One thing consumers are not looking for is a label that reads 'provider of dumb pipes.' Yet that is exactly the perception wireline operators risk if they don't spruce up the performance of their networks to enable delivery of mega-bandwidth services, with Quality of Service capabilities.

 

Wireline operators need to strengthen their competitive position in a market where cable companies, property companies, utilities and other players are jockeying for position. Johan Myrvoll, strategic marketing manager at Ericsson, says: "When the cable-TV companies add internet and telephony to their offering, the race towards a broadband supermarket is on – a race where copper-based wireline operators may find themselves at the short end, with today's telephony and internet access offerings."

 

To help operators stay on top of the broadband boom, Ericsson offers a portfolio of solutions based on Public Ethernet, a technology that gives a price-performance ratio superior to any other broadband technology, offers better scalability, and decreases operating costs and total cost of ownership (TCO).

 

With the addition of a new fiber-to-the-node (FTTN) product to its portfolio, Ericsson lets operators install high-capacity fiber closer to the residential user than ever before. Myrvoll explains: "The purpose is to minimize the length of the often copper-based local loop and take fiber as close to the home as possible.

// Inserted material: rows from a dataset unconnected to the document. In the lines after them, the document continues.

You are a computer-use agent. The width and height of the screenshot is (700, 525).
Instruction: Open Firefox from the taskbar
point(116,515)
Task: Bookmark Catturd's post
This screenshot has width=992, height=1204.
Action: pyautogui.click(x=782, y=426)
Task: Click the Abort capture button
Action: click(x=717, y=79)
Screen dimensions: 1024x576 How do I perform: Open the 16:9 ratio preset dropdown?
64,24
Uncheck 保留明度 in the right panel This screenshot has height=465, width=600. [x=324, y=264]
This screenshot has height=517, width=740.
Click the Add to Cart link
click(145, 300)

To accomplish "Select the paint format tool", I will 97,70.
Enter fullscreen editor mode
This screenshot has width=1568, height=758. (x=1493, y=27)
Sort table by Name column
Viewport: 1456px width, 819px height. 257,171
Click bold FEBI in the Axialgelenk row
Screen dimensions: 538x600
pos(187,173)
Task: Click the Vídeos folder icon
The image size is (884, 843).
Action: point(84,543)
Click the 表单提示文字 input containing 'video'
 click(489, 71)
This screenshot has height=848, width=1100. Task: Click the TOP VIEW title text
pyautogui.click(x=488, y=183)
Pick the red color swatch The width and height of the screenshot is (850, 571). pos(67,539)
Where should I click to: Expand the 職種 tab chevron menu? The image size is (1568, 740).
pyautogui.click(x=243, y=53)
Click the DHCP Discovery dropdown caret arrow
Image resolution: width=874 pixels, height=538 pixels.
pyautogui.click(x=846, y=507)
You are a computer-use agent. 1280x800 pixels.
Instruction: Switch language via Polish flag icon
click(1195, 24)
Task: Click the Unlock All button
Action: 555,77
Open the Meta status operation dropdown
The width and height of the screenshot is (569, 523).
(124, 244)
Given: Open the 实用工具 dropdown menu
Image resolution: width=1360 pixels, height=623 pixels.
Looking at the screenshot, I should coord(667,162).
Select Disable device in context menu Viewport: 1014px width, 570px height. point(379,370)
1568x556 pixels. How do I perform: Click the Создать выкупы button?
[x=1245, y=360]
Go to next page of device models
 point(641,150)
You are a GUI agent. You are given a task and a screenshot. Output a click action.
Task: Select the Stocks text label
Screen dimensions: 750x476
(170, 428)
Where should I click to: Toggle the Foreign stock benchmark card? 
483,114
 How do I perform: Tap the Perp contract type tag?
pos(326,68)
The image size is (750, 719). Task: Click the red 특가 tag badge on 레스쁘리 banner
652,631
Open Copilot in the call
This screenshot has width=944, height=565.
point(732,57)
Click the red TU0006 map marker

At Ericsson, we feel operators must address household demands by offering triple-play bundling of telephony, internet and television."

 

And, he says, households are becoming increasingly demanding. "Internet is becoming a commodity, where promises of higher speed and attractive service bundling can increase churn. Operators who don't jump on the bandwagon risk losing even basic telephony customers or being reduced to suppliers of 'dumb pipes.'"

 

Triple play, on the other hand, offers supreme opportunities to differentiate services and secure customer loyalty. Next-generation TV services enable households to communicate or surf the internet via their TV screens. The imminent arrival of High-Definition TV (HDTV) and IPTV combined with increasingly sophisticated electronic equipment, such as large plasma screens in private homes, is pushing bandwidth requirements to a new standard of 20Mbps, Myrvoll says.

 

Ericsson's FTTN product, developed in partnership with Canadian-based Critical Telecom is aimed at outside deployment scenarios. "Because it is easy to install and deploy rapidly, it is perfectly suited for demand-driven broadband expansion," Myrvoll says. "We now have a complete portfolio that enables operators to win the broadband battle by cost-effectively addressing the triple-play market with innovative, revenue-generating services."

 

The service diversification opportunities, in combination with Ericsson's cost-effective Ethernet-based solutions, allow operators to reach less sophisticated users with dial-up connections and households that lack PCs. Operators need to increase broadband penetration in order to spread their cost base across a larger number of subscribers, yet one reason for the lack of penetration is that many consumers find broadband too expensive. "Internet price differentiation is one way to overcome broadband adoption barriers, while internet-to-TV innovations are another," Myrvoll suggests.

 

At the same time, high-margin services aimed at sophisticated high-tech households require quality-of-service levels far beyond the best-effort level required by the casual web surfer. "Our Ethernet DSL Access redundancy feature ensures telecom-grade uptime," Myrvoll says.

 

Ericsson, one of the first vendors to offer an Ethernet-based broadband access solution, has gained valuable experience over the years. "Ethernet has become the leading access technology standard because of its simplicity in deployment, compatibility with IP and price-to-performance ratio," Myrvoll says. "We made the right choice."

 

He adds that Ericsson's solutions allow operators to minimize existing investment in legacy broadband technologies, such as ATM/SDH, through a fast transition to architecture for an all-IP future.